Une fonction encore indéterminée

Cet ensemble lithique est, pour l’heure, daté du milieu du Ve au IIIe millénaire avant notre ère, même si «rien ne permet non plus d’écarter une éventuelle datation récente au tout début de l’âge du bronze, vers 1000 avant J.-C.», dit François Mariéthoz. Si la chronologie du site s’annonce ainsi affinée, la question de sa fonction reste sans réponse. Devons-nous faire face à une tournée de pierres astronomiques à Stonehenge ? «Ce n’est pas un cercle, mais une ligne droite, explique l’archéologue François Mariéthoz. Cet alignement pourrait avoir un lien avec les sépultures découvertes dans le voisinage. Il pouvait avoir eu un rôle social ou religieux, et servir de marqueur entre des territoires projetés ou réels. Il pouvait par exemple représenter la frontière entre les morts et les vivants, ou entre la terre et l’eau.» Autant de possibles rapports à l’espace qui émergent au cours du Néolithique, à l’époque où les communautés se sédentarisent autour des premiers villages.
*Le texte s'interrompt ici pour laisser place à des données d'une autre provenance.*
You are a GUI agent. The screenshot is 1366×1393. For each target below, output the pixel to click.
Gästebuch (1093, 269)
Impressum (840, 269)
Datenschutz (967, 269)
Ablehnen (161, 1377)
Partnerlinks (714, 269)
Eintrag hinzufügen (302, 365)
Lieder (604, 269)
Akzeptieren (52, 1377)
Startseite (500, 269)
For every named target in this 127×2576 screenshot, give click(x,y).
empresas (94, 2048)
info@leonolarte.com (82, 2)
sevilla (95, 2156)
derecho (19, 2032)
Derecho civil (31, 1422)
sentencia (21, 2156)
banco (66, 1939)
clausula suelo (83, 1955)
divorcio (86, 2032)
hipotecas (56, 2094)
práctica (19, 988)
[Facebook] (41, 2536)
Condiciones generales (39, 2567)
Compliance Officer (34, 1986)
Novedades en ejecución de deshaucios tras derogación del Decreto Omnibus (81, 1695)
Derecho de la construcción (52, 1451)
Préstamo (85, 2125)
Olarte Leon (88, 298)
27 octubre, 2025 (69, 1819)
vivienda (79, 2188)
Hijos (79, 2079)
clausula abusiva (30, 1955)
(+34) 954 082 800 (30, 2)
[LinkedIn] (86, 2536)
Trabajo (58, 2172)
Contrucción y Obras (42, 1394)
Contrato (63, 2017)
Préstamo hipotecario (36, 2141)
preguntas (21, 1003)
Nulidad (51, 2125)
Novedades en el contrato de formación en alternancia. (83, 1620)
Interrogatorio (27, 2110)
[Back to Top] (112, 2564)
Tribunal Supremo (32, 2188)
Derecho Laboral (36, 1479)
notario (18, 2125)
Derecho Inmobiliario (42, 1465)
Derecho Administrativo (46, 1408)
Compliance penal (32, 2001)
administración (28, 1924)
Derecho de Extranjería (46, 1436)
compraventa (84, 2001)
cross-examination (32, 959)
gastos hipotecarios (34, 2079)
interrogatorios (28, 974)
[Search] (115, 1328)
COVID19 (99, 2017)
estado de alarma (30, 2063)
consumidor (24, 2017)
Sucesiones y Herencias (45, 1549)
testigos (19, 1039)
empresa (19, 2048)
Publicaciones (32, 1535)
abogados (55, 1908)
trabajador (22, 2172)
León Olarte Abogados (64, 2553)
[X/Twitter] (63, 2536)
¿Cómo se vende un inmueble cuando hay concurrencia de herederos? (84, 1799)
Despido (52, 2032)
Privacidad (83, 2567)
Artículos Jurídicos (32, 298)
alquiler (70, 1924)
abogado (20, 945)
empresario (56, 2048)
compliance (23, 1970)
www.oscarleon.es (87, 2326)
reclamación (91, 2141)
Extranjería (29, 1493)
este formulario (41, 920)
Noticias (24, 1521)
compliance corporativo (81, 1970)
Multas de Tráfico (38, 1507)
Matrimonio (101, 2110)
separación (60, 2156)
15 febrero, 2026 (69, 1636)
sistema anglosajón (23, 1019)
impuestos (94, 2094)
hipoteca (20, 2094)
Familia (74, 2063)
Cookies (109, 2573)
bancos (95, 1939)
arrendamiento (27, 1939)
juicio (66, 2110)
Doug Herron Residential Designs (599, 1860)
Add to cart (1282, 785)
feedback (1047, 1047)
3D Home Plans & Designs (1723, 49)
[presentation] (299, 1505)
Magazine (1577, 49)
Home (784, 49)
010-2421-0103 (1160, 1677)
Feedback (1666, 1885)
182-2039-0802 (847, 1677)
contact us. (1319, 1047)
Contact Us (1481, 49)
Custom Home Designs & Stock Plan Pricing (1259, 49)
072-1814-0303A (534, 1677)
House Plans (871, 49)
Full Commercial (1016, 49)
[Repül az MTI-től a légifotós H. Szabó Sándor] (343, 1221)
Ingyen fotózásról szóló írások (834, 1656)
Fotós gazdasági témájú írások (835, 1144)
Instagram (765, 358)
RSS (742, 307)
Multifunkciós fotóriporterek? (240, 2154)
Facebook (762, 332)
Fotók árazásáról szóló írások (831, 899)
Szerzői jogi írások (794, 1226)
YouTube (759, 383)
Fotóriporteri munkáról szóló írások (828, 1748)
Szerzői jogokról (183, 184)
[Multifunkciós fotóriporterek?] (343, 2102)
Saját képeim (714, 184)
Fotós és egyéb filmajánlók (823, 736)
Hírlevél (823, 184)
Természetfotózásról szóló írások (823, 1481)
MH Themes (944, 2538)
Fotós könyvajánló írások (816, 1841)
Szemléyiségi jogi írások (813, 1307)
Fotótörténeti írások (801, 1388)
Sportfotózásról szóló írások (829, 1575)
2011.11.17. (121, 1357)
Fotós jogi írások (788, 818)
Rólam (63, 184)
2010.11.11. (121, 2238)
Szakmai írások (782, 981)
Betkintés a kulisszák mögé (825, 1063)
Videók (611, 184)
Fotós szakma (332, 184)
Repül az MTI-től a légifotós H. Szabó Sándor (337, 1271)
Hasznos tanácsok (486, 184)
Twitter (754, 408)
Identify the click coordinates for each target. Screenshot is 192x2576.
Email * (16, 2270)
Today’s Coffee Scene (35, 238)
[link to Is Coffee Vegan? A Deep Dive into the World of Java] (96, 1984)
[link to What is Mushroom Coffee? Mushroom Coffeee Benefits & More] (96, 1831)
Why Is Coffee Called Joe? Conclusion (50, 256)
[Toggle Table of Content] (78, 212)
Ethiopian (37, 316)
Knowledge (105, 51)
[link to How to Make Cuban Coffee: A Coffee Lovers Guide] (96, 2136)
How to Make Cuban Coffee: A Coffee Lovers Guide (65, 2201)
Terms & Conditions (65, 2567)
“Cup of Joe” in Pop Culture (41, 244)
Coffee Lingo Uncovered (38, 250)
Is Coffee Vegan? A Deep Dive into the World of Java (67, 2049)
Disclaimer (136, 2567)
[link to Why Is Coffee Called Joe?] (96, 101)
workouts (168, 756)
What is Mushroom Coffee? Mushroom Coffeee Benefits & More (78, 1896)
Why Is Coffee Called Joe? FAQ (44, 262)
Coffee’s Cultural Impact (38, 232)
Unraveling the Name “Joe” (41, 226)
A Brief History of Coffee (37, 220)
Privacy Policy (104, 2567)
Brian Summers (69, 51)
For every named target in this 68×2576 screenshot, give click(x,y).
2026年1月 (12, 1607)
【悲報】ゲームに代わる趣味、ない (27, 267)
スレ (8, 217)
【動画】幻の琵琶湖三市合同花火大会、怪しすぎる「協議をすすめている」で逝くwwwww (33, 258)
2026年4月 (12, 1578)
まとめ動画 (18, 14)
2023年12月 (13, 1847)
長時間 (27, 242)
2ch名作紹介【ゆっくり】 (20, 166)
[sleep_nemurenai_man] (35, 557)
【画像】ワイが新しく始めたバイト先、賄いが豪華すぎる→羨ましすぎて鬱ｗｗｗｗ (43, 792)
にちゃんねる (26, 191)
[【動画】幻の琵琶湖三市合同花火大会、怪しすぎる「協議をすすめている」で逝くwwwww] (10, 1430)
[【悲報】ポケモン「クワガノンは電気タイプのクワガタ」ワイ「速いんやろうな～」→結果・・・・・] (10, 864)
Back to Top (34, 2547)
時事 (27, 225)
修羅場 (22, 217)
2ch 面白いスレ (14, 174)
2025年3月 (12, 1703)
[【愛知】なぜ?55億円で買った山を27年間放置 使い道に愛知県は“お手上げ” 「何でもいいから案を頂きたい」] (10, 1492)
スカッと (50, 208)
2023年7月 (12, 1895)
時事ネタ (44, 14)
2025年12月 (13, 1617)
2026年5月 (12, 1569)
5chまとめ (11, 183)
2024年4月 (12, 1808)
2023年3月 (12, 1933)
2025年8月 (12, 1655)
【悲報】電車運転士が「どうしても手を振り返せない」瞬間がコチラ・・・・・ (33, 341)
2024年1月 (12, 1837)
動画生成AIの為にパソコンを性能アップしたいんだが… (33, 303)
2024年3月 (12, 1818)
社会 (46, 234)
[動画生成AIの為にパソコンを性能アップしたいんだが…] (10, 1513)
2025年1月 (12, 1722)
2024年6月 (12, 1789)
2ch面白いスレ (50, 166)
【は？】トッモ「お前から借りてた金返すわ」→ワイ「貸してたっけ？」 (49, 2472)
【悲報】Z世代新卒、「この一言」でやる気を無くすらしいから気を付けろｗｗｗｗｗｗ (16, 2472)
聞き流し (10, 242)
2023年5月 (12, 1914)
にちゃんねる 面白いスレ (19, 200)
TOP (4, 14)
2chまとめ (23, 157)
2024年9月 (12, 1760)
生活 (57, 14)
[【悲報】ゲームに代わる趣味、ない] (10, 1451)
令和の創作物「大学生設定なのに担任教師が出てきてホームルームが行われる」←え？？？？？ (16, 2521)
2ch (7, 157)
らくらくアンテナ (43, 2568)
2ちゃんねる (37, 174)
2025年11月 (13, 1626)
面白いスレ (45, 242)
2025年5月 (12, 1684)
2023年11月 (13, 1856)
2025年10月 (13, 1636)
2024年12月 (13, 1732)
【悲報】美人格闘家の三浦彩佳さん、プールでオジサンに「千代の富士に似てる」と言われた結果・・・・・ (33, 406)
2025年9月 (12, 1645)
Les archéologues ne vont donc pas à sortir de leur chapeau une fonction mystérieuse à un agencement opaque de pierres en érection, mais chercher à comprendre la nature du site. Cette réflexion pourrait osciller dans un sens ou dans l’autre selon les précisions qu’apportera la datation au radiocarbone de charbons de bois extraits de la fouille ; elle est attendue d’ici quelques mois. Déplacés du site de fouille, les menhirs se trouvent, quant à eux, en cours de restauration auprès des services spécialisés du canton du Valais. Documentées avant leur démontage, les pierres se dresseront à nouveau, dès que possible, sur un nouvel emplacement. Après des millénaires d’oubli, il sera alors temps pour le grand public de «découvrir» ces très anciens gardiens du Valais.